**Given task a:**
Print verbatim the lines of the listing that begin at the line containing "Where should I click to: Click the globe" and continue through the final line of the listing, with both included.

-------- Supplied passage --------

A note regarding some things you might be wondering about. All the above info
specified will be mentioned at the end (^Z, EOF) of this file, for those of
you who wonder about such things. For the rest of you (like me) who don't
really care what's what about a textfile, so long as it exists and is able to
be read clearly, let's get started.

                          .:The Official Beginning Part 1:.
                             :.What Is PHido PHreaks?.:

     PHido PHreaks (note the rather demandingly specific capitalization feat
attempted herein, which nobody except we should worry about) is a group of
people. These people have a few things in common, namely:

  1) They all own computers equipped with modems.
  2) They have a strong sense of adventure.
  3) With a very few noted exceptions, like Silver Ghost, they're very liberal.
  4) They all like to think they have a fantastic sense of humor and use it to
     devastating effect at times.
  5) There is no fifth reason, but I like five better than four.

     These people have banded together for some unknown reason. (Actually, there
IS a real reason, but I forgot it. Oh wait a minuet (no "SP?").
     Ah yes. Due to all these characteristics they have in common, they like to
sit down and use their creative juices in a constructive effort, commonly known
as "writing textfiles". Each one of said textfiles is unique in some strange
way, but only if you try to think along the same lines as the writers. Which can
make for some interesting side effects on the part of the reader.
     One of these effects is known as "thinking".
     We here at PH*2 (our own abbreviation; feel free to construct whatever kind
you choose as long as every known civilized being agrees on it) like to think
that our textfiles have made the world a better place. In a roundabout sort of
manner, of course. Our textfiles represent some of the best amateur talent in
the country (at least on this end of the distribution scale), and can, with a
little luck, reach many many people with different beliefs, values, and cultures
(no error! beliefs! really!) and make them all think of something heretofore
unknown. And THAT is what we're trying to accomplish.

-------- Material for this exercise --------

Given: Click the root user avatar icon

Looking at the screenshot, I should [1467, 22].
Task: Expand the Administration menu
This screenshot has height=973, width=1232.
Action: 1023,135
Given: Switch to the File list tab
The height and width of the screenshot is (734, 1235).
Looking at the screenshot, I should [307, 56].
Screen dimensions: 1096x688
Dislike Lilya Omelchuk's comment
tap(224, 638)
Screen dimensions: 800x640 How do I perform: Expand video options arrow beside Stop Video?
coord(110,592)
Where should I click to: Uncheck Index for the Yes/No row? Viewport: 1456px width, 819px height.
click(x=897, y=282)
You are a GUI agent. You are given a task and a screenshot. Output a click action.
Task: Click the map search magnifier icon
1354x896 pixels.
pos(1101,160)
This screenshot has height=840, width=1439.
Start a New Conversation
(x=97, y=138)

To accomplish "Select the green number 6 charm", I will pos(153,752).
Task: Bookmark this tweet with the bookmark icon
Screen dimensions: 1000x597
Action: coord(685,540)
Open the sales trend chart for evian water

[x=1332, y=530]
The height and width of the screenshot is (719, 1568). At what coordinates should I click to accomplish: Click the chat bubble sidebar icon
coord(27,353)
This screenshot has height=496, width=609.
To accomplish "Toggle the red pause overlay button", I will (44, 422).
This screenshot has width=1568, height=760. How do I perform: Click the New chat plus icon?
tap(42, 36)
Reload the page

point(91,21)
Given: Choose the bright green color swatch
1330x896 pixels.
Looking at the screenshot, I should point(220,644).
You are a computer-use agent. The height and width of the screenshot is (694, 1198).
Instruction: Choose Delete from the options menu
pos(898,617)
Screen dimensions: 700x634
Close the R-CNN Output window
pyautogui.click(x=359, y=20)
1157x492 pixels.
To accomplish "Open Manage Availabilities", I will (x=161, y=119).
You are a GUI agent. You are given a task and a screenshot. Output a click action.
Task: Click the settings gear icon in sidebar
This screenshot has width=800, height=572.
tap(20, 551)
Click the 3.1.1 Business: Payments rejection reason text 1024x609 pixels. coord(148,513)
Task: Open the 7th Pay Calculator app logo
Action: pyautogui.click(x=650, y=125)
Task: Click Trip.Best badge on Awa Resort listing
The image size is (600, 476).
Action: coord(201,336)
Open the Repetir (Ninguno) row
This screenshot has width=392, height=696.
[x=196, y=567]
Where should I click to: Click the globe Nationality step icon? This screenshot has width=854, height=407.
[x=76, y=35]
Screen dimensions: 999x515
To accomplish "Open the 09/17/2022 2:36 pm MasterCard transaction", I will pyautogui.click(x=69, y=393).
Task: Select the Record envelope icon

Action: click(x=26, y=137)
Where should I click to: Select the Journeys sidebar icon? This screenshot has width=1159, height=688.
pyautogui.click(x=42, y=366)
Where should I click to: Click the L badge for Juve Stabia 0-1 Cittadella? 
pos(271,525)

--------

**Given task b:**
Output, word for word, the stretch of the PHido PHreaks passage that starts at the words "2) They have" and stops after the words "effect at times.".

**Full answer a:**
Where should I click to: Click the globe Nationality step icon? This screenshot has width=854, height=407.
[x=76, y=35]
Screen dimensions: 999x515
To accomplish "Open the 09/17/2022 2:36 pm MasterCard transaction", I will pyautogui.click(x=69, y=393).
Task: Select the Record envelope icon

Action: click(x=26, y=137)
Where should I click to: Select the Journeys sidebar icon? This screenshot has width=1159, height=688.
pyautogui.click(x=42, y=366)
Where should I click to: Click the L badge for Juve Stabia 0-1 Cittadella? 
pos(271,525)

**Full answer b:**
2) They have a strong sense of adventure.
  3) With a very few noted exceptions, like Silver Ghost, they're very liberal.
  4) They all like to think they have a fantastic sense of humor and use it to
     devastating effect at times.